Work item: Word for word, retype every line of the data.

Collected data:
* * * * * * *

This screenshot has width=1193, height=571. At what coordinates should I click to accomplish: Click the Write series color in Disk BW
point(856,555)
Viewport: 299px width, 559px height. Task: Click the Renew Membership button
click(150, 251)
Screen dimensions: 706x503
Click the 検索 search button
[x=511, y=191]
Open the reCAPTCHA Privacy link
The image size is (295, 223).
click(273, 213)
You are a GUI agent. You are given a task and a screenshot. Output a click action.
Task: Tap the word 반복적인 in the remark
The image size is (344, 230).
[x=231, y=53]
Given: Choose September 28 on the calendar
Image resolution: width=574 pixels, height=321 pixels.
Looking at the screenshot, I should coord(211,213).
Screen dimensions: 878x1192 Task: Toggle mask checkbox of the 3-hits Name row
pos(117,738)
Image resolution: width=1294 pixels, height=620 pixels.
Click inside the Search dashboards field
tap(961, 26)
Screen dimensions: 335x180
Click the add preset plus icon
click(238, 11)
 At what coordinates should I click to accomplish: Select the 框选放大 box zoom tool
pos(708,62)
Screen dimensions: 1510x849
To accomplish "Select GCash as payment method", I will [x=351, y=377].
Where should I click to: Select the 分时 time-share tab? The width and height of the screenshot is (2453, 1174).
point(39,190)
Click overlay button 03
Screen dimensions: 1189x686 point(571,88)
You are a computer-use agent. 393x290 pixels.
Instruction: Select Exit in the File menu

* * * * * * *

Exercise solution:
This screenshot has width=1193, height=571. At what coordinates should I click to accomplish: Click the Write series color in Disk BW
point(856,555)
Viewport: 299px width, 559px height. Task: Click the Renew Membership button
click(150, 251)
Screen dimensions: 706x503
Click the 検索 search button
[x=511, y=191]
Open the reCAPTCHA Privacy link
The image size is (295, 223).
click(273, 213)
You are a GUI agent. You are given a task and a screenshot. Output a click action.
Task: Tap the word 반복적인 in the remark
The image size is (344, 230).
[x=231, y=53]
Given: Choose September 28 on the calendar
Image resolution: width=574 pixels, height=321 pixels.
Looking at the screenshot, I should coord(211,213).
Screen dimensions: 878x1192 Task: Toggle mask checkbox of the 3-hits Name row
pos(117,738)
Image resolution: width=1294 pixels, height=620 pixels.
Click inside the Search dashboards field
tap(961, 26)
Screen dimensions: 335x180
Click the add preset plus icon
click(238, 11)
 At what coordinates should I click to accomplish: Select the 框选放大 box zoom tool
pos(708,62)
Screen dimensions: 1510x849
To accomplish "Select GCash as payment method", I will [x=351, y=377].
Where should I click to: Select the 分时 time-share tab? The width and height of the screenshot is (2453, 1174).
point(39,190)
Click overlay button 03
Screen dimensions: 1189x686 point(571,88)
You are a computer-use agent. 393x290 pixels.
Instruction: Select Exit in the File menu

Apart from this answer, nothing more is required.